Infrastructure costs, such as software, hardware and ongoing technical development and support will be shared equally amongst the consortium members. UKWAC will use HTTrack – the open source Web crawler to acquire files for storage. The software to carry out the archiving processes – PANDORA Digital Archiving System (PANDAS) – has already been developed and tested by the National Library of Australia and its partners for archiving Australian Web sites and making them accessible through PANDORA, the Australian national Web Archive (see: http://pandora.nla.gov.au/index.html). PANDAS can be set to automatically tag, gather and prepare pages for public display. If pages are not suitable for immediate public access, due to commercial, cultural or privacy reasons, PANDAS can manage appropriate access restrictions.
UKWAC members have selected Magus Research Limited to help extend the PANDAS software for UK needs and provide the shared hardware and technical support they require.
David Thomas, Head of Government and Technology at The National Archives, said: “From government organizations posting travel advice to newlyweds putting their wedding photos online, Web sites provide a unique insight into the political and social world we live in today. Through collaboration in the UKWAC, The National Archives is taking steps to ensure that government Web sites are preserved for future generations.”

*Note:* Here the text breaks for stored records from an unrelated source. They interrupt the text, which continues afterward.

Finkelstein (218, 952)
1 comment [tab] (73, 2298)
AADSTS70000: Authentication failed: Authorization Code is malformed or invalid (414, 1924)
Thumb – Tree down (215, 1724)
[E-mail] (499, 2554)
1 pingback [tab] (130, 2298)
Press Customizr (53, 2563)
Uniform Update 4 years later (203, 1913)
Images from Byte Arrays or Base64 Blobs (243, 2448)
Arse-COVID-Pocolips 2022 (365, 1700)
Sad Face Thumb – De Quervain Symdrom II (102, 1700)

Lynne Brindley, Chair of the Digital Preservation Coalition and Chief Executive of The British Library said: “The launch of UKWAC is an essential step in helping us to understand the scope of the UK Web space and how we can set about developing a selective yet useful national Web archive. Initially this will be on a voluntary basis, although it is anticipated that secondary legislation will, in due course, allow the BL – and the other legal deposit libraries – to collect Web materials. Working with other UKWAC members, we can make real progress in developing complementary selection policies, exploring the best ways to collect and archive Web materials and refining how we work together”.